Meta treibt sein bislang größtes KI-Rechenzentrumsprojekt voran. Das bereits bekannte Ziel, den Hyperion-Campus im US-Bundesstaat Louisiana auf 5 Gigawatt Rechenleistung auszubauen, hat das Unternehmen nun konkretisiert und mit einer Investition von mehr als 50 Milliarden US-Dollar unterlegt. Damit steigt die offiziell angekündigte Investitionssumme gegenüber den zuvor genannten 10 Milliarden US-Dollar um mehr als 40 Milliarden.

Das Projekt dürfte jedoch deutlich teurer werden: Bloomberg berichtet unter Berufung auf eine mit den Plänen vertraute Person, dass Meta inzwischen mehr als 250 Milliarden US-Dollar für den Standort einplane.
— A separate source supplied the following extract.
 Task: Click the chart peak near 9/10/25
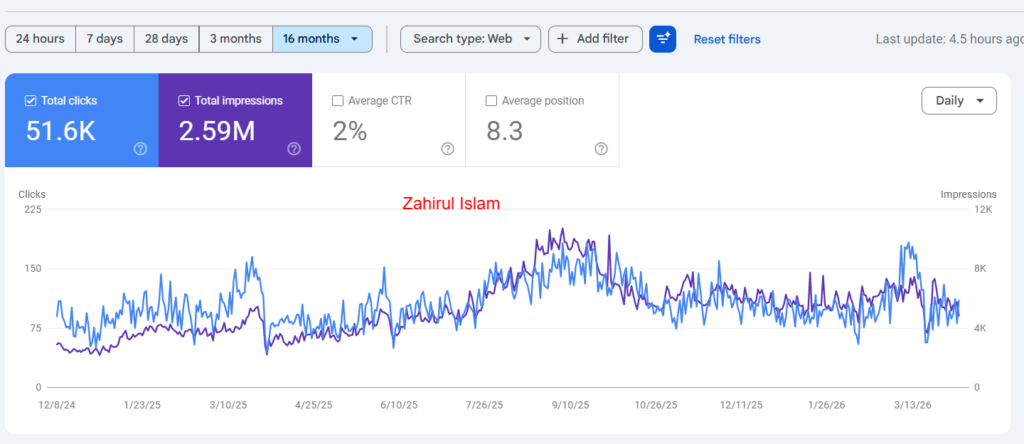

Damit würde das Gesamtvolumen eine Viertelbillion US-Dollar übersteigen. Von den zusätzlich eingeplanten rund 200 Milliarden US-Dollar soll der Großteil auf KI-Beschleuniger entfallen. Offiziell bestätigt hat Meta bislang lediglich Investitionen von mehr als 50 Milliarden US-Dollar.

Die für den KI-Campus vorgesehene Fläche umfasst knapp 16 Quadratkilometer. Damit zählt Hyperion zu den flächenmäßig größten Rechenzentrumsprojekten der Welt.

Metas Hyperion-Projekt verändert eine ganze Region

Gebaut wird der Campus in Richland Parish, das rund 20.000 Einwohner zählt und mit einer Armutsquote von etwa 26 Prozent zu den wirtschaftlich schwächeren Regionen Louisianas zählt. Nach der Inbetriebnahme soll Hyperion dort laut Meta mehr als 1.000 Arbeitsplätze schaffen.